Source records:
========================
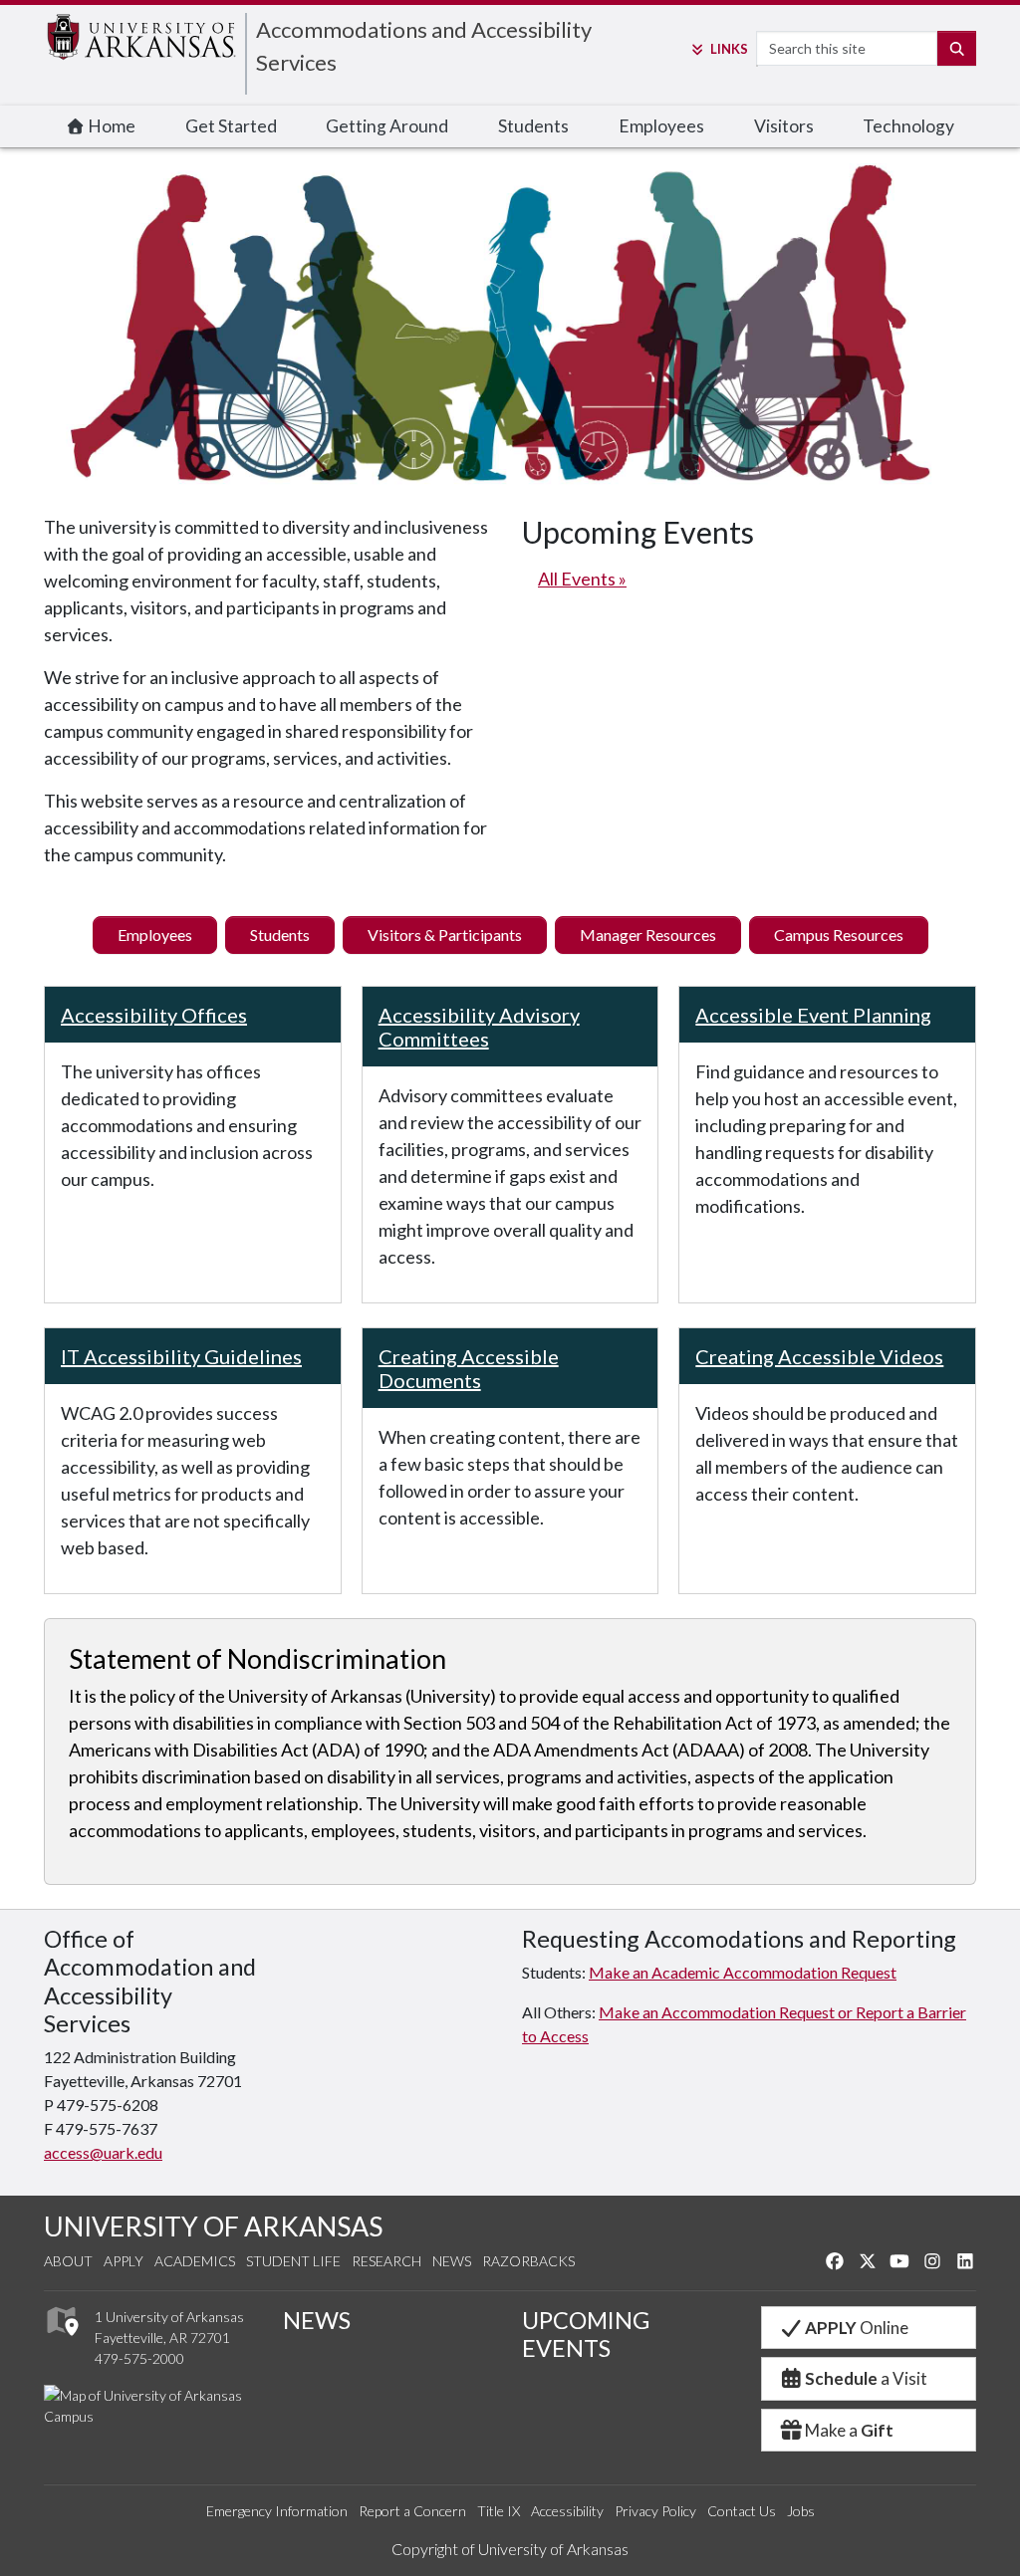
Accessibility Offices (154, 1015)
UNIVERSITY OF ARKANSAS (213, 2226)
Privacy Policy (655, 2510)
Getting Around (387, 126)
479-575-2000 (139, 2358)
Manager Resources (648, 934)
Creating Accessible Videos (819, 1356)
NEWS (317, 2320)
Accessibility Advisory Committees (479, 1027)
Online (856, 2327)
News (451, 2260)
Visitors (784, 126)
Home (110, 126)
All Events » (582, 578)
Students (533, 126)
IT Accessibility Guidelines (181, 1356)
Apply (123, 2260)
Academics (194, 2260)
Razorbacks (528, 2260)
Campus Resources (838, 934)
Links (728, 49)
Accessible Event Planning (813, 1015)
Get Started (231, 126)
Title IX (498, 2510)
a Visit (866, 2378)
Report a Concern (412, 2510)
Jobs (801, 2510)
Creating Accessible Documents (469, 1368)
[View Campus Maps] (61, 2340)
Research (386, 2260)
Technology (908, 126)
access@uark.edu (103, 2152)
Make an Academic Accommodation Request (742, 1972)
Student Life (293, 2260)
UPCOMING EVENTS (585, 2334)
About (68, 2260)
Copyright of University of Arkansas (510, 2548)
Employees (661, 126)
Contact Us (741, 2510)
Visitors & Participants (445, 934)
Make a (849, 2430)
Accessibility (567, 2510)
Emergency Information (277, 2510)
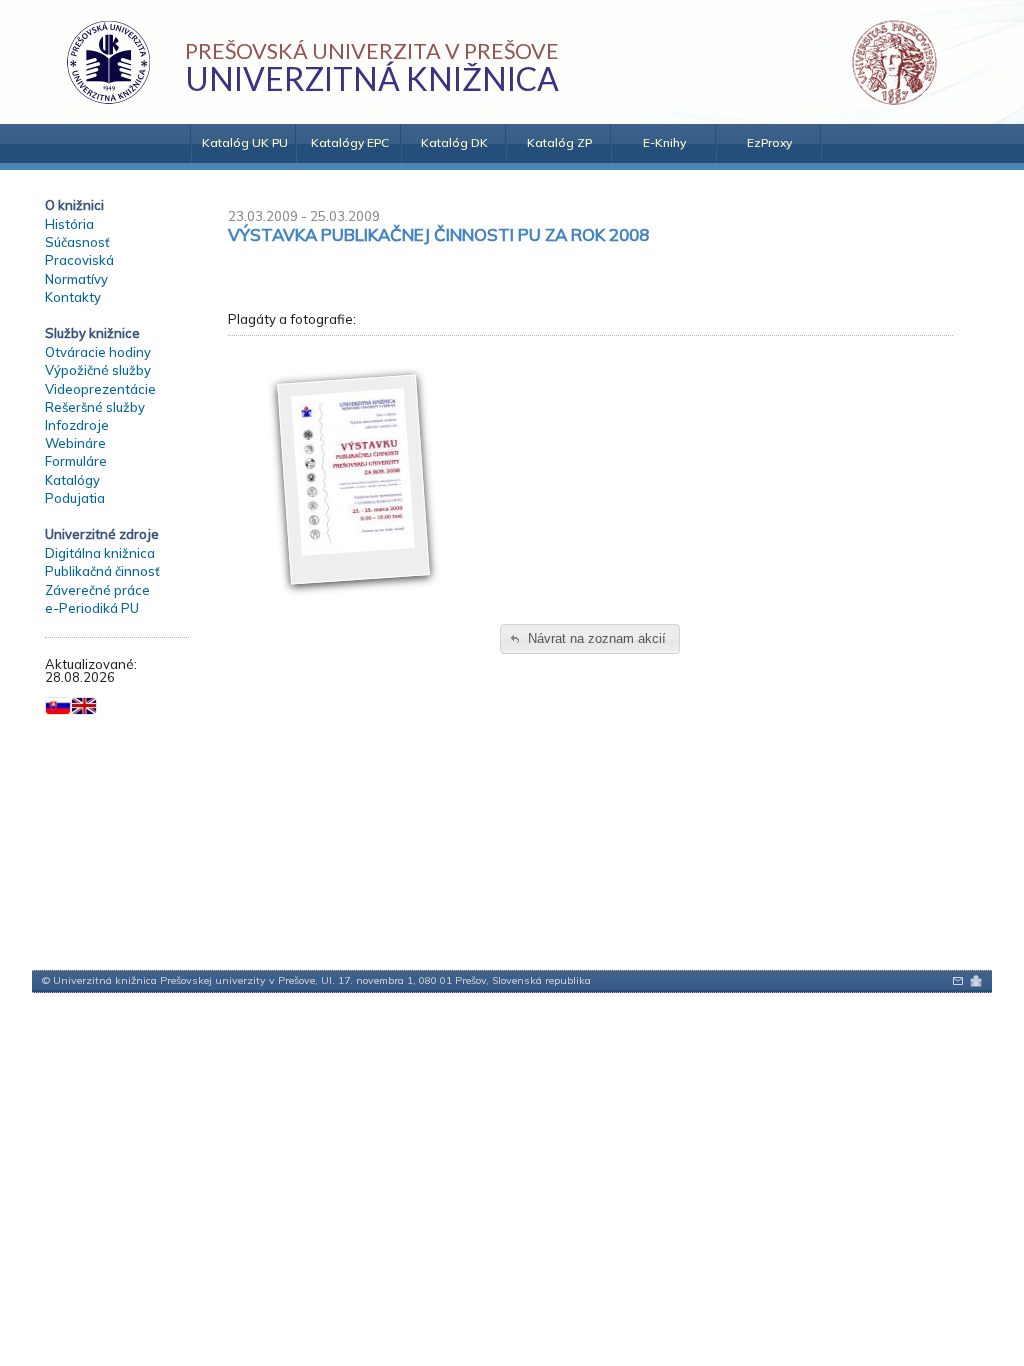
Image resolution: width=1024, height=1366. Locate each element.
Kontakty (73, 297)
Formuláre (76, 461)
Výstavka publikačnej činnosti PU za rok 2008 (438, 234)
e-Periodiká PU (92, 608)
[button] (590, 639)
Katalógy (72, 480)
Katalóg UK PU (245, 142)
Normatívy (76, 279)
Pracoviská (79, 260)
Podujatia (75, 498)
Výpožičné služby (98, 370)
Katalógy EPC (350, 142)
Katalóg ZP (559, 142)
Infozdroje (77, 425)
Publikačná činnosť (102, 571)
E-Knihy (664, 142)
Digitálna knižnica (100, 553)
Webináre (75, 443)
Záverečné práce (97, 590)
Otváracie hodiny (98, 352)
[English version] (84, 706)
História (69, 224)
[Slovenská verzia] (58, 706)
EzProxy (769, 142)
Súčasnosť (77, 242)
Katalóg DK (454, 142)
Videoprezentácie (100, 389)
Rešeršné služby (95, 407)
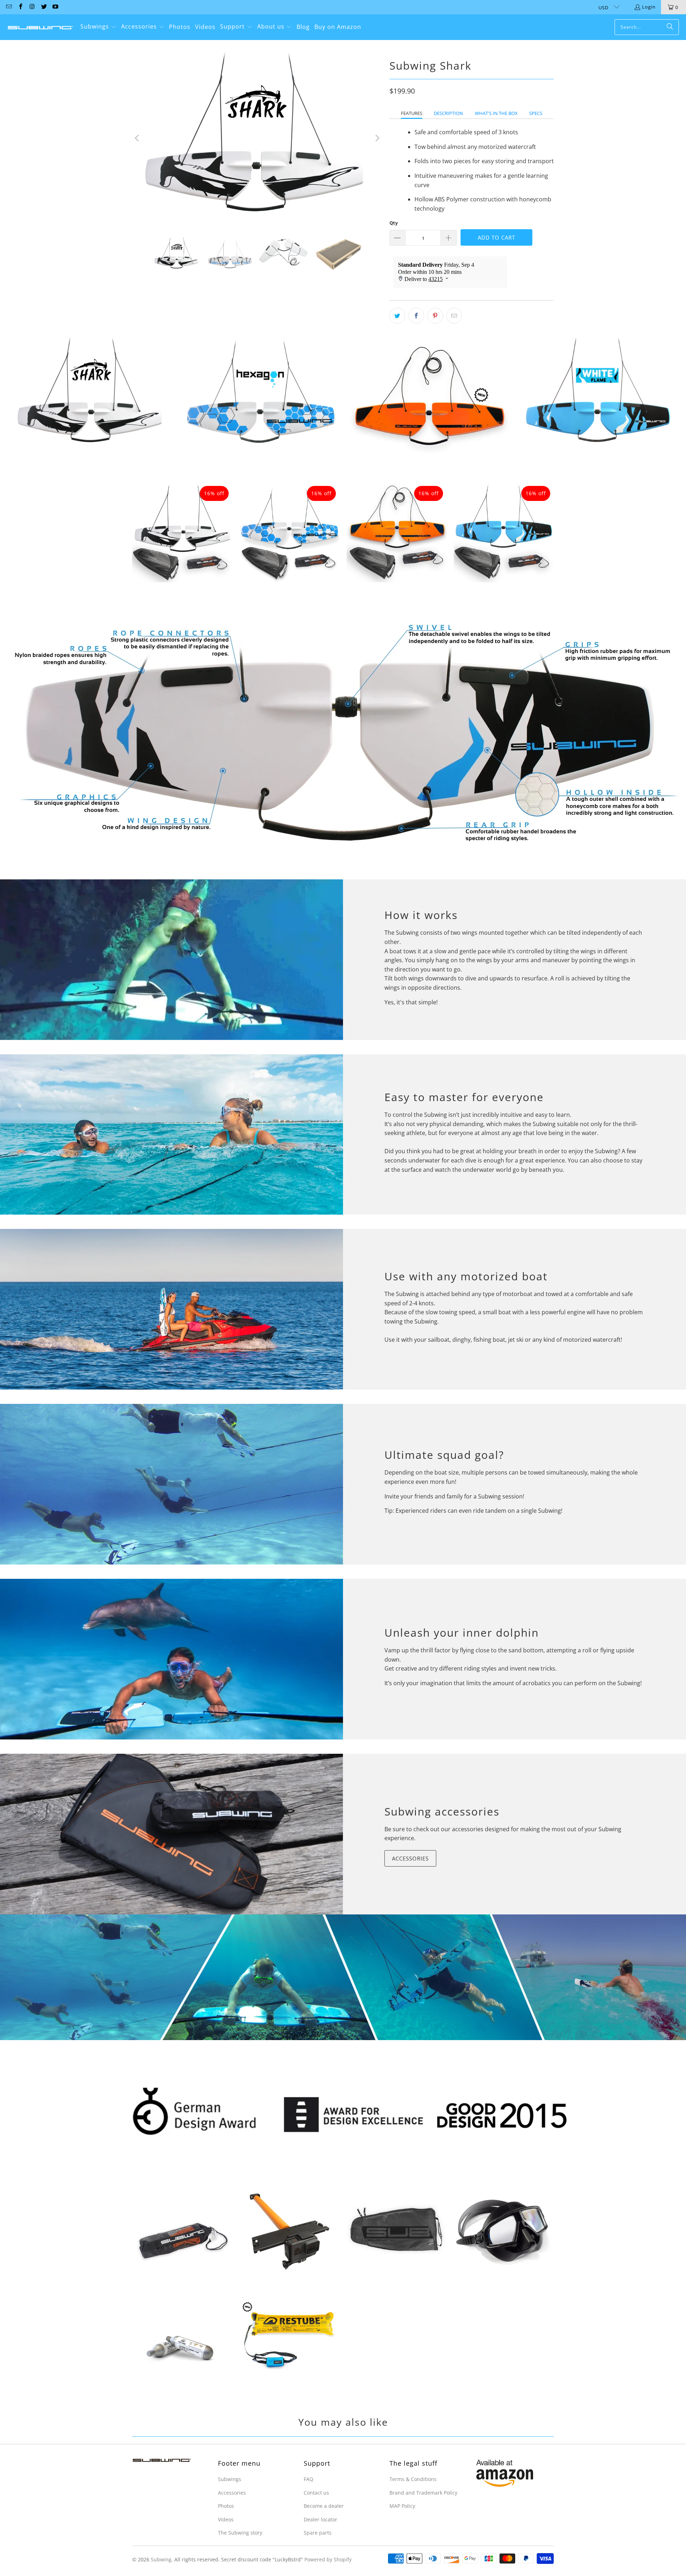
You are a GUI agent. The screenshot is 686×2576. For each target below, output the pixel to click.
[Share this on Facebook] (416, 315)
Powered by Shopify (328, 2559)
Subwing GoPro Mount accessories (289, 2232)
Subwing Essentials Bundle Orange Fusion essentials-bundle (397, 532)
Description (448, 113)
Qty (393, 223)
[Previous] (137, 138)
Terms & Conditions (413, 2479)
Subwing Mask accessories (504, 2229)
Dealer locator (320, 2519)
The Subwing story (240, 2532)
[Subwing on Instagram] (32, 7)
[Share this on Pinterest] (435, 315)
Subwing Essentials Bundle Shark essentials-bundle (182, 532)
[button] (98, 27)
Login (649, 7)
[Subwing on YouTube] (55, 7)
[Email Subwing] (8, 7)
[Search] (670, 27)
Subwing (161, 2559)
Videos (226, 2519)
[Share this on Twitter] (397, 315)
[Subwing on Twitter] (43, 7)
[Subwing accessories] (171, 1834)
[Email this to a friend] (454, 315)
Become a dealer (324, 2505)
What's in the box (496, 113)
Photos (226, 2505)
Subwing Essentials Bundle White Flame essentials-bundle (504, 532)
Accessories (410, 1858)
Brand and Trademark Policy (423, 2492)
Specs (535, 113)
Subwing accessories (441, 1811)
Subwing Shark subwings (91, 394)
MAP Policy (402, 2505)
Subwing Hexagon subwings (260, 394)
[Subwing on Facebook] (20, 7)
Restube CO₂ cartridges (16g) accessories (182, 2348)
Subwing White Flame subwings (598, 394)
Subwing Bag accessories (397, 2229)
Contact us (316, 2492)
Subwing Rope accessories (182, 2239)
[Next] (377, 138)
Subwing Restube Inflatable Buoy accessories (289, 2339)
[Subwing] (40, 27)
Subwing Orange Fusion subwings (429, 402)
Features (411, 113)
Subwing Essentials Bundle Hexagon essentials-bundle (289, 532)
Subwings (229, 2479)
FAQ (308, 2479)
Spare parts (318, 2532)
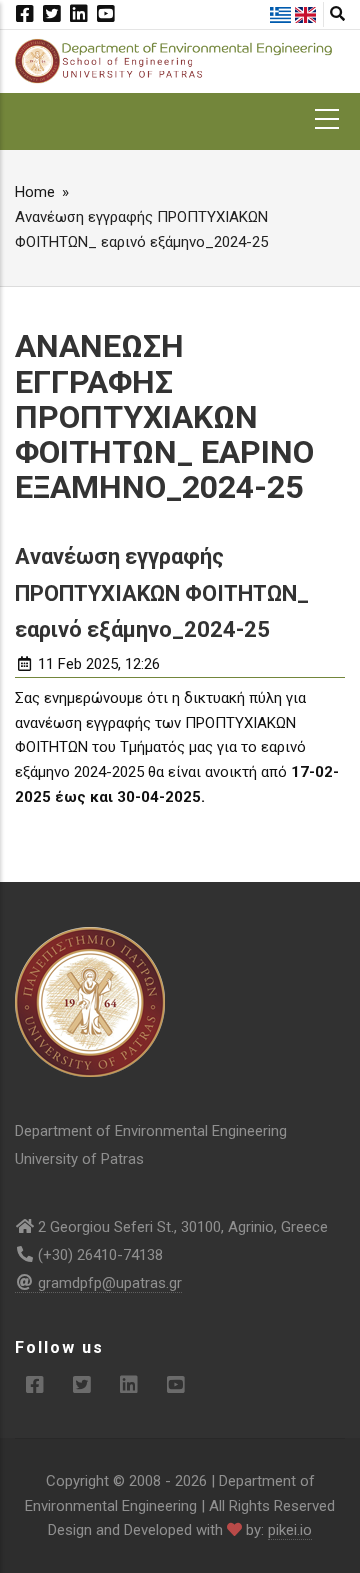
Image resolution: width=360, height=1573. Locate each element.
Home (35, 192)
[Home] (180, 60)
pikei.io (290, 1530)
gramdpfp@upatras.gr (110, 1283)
========================
## [Activity]
Count how many lines of the entries include the string "width". The number is the entire answer.

## [Answer for the task]
2